Il est à noter que la coopérative aide non seulement les agriculteurs à vendre des noix de coco fraîches, mais signe également des contrats pour la consommation de noix de coco sèches et la transformation des sous-produits - tels que les coques et les fibres - en objets artisanaux, augmentant ainsi les revenus et créant des emplois locaux.

Afin d'étendre ce modèle biologique, avant la réorganisation administrative, le Comité populaire de la commune de Tan An Luong a collaboré étroitement avec le secteur agricole pour organiser des formations sur les techniques d'entretien, la lutte contre les nuisibles, la tenue des journaux de production et l'élevage d'ennemis naturels, notamment le perce-oreille (chelidura).

Ces initiatives ont considérablement renforcé la conscience des habitants pour une agriculture sûre.

La stratégie provinciale repose sur l'attraction des investissements pour une transformation profonde.
La stratégie provinciale repose sur l'attraction des investissements pour une transformation profonde.

Selon les statistiques, Tan An Luong possède désormais 6 codes de zones de culture couvrant 150 ha éligibles à l'exportation.

La commune a intensifié ses efforts de sensibilisation pour inciter les agriculteurs à convertir les rizières peu productives en cocoteraies biologiques, visant ainsi des revenus stables et une agriculture propre.

Dans cette feuille de route de restructuration variétale, le rôle de l'Alliance des coopératives du Vietnam et de celle de la province de Vinh Long s'avère déterminant.

Ces institutions soutiennent l'édification de modèles de coopératives de type nouveau, facilitent la connexion entre les entreprises et les marchés, guident les procédures de certification et appuient la formation des ressources humaines, l'accès au crédit ainsi que l'acquisition de machines de transformation.

Focus sur la transformation profonde

Toutefois, des défis subsistent.
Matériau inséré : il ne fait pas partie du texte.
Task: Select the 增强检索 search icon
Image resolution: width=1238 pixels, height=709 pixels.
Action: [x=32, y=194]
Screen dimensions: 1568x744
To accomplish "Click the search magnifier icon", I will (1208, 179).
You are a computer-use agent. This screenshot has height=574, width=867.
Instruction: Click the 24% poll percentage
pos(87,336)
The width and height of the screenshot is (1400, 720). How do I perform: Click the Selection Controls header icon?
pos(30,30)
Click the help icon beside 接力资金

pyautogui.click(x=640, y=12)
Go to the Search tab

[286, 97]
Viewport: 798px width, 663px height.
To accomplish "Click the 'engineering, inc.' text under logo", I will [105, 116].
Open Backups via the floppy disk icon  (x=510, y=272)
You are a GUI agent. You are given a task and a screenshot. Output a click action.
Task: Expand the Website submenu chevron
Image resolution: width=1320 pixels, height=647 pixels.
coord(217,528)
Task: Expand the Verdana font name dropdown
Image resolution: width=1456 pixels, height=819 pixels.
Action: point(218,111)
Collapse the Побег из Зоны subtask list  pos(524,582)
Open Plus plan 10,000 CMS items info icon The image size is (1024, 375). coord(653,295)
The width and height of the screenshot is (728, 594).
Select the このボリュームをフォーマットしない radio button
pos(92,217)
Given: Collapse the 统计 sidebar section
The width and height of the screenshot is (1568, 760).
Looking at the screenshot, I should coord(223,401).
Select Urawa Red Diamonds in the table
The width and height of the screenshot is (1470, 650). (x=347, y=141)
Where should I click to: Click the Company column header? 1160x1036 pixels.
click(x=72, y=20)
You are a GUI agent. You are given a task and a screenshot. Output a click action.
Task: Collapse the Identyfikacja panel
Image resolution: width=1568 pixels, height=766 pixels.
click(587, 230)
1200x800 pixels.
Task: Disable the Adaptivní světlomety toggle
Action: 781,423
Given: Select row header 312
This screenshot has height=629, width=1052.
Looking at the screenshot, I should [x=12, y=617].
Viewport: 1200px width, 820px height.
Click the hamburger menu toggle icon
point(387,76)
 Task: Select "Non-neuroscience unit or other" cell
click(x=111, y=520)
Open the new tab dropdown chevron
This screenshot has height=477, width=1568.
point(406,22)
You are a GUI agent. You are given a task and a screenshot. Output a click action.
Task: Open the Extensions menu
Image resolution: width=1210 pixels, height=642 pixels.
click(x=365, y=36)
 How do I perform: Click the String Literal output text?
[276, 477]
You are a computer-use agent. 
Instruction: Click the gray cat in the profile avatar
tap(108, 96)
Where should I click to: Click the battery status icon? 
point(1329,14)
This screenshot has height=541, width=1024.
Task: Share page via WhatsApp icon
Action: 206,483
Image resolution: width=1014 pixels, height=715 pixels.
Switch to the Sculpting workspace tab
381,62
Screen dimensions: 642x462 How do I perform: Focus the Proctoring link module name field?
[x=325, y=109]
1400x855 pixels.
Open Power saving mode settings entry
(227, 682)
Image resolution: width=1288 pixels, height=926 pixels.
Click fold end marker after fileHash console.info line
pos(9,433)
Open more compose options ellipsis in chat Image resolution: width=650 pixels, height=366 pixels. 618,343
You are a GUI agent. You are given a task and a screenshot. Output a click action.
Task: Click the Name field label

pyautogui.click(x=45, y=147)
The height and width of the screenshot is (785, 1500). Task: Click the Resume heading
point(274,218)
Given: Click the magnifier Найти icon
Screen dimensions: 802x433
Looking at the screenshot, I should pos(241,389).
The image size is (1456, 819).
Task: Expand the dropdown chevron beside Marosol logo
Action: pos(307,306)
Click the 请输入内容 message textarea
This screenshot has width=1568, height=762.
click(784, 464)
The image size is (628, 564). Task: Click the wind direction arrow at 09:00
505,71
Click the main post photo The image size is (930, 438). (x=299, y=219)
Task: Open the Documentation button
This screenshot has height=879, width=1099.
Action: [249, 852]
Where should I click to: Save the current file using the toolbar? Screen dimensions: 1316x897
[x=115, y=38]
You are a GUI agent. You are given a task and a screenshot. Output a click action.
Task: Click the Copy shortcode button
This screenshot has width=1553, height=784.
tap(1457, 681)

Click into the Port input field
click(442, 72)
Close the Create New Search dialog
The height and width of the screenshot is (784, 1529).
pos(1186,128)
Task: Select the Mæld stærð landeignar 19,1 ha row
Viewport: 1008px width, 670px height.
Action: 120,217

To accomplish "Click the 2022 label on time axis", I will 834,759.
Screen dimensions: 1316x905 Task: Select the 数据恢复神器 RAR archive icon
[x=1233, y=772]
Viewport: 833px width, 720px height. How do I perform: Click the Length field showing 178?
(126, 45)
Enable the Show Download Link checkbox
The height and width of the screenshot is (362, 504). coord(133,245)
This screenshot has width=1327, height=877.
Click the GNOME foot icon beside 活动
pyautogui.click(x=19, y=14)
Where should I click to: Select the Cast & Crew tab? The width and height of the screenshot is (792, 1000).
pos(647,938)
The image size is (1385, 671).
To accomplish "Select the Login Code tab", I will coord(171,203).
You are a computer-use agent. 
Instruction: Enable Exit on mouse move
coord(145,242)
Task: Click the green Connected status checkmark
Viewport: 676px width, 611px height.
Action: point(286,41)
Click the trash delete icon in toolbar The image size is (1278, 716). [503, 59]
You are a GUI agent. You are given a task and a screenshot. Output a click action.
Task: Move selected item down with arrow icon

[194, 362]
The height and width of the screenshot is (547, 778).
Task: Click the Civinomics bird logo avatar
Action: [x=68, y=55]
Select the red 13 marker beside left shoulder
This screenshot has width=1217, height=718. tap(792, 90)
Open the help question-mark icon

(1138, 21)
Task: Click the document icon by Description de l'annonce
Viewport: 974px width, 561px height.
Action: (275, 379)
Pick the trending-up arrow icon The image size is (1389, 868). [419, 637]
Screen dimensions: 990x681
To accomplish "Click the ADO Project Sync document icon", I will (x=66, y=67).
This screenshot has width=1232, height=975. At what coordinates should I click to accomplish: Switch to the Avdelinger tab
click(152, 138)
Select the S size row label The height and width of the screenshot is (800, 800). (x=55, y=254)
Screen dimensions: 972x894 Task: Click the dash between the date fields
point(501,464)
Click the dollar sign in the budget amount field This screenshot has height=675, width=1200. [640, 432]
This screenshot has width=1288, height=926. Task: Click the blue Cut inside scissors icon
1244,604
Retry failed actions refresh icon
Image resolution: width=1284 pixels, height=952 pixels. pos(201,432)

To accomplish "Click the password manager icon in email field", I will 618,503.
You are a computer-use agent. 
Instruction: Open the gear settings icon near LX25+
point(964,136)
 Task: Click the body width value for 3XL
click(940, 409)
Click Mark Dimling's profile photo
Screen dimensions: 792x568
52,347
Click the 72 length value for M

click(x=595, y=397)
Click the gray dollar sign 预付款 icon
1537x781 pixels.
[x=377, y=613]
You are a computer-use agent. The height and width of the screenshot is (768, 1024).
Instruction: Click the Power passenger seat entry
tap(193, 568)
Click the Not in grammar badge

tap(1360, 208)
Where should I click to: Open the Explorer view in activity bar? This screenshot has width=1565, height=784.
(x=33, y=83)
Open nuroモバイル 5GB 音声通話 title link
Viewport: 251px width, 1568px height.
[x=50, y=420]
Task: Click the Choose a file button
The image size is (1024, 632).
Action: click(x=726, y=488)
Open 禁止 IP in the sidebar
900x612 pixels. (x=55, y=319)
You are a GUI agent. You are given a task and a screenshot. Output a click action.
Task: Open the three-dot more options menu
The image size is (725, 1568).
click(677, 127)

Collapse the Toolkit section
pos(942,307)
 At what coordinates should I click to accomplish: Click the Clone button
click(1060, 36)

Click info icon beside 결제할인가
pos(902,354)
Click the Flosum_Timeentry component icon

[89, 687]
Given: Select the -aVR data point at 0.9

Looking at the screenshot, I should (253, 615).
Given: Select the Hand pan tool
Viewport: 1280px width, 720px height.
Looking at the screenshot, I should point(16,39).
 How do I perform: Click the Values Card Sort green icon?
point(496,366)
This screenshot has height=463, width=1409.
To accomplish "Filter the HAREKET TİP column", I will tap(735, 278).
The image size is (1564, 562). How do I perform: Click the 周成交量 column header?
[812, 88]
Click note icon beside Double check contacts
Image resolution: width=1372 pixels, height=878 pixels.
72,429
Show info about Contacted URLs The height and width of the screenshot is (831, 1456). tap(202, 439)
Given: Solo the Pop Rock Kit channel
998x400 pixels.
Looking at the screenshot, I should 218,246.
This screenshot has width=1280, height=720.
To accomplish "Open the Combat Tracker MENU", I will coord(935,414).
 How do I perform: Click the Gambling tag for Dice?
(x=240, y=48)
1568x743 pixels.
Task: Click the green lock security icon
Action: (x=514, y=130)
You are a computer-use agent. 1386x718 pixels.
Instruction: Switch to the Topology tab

Les coopératives locales pointent du doigt des coûts logistiques élevés et une transformation locale encore insuffisante.

Pour optimiser la valeur ajoutée, il est impératif de "rationaliser" la chaîne d'approvisionnement en favorisant la transformation primaire sur place.

Nguyen Van Hay, représentant d'une coopérative à Vinh Long, précise : "L'engagement contractuel à long terme avec les entreprises permet aux agriculteurs de produire sereinement, à l'abri des fluctuations imprévisibles du marché."

Face aux défis du changement climatique qui frappe durement le delta du Mékong, le cocotier est privilégié pour la restructuration des cultures.

La province de Vinh Long ambitionne d'atteindre 132 000 ha pour une production de 1,5 million de tonnes d'ici 2030.

La stratégie provinciale repose sur l'attraction des investissements dans la transformation profonde et le soutien aux partenariats entre entreprises et coopératives pour développer des zones biologiques.

L'objectif est de maintenir une croissance annuelle des exportations supérieure à 10%.

L'inscription du cocotier sur la liste des cultures nationales stratégiques marque une reconnaissance de son poids économique et constitue le socle indispensable pour que la marque "Noix de coco du Vietnam" s'impose durablement sur le marché mondial.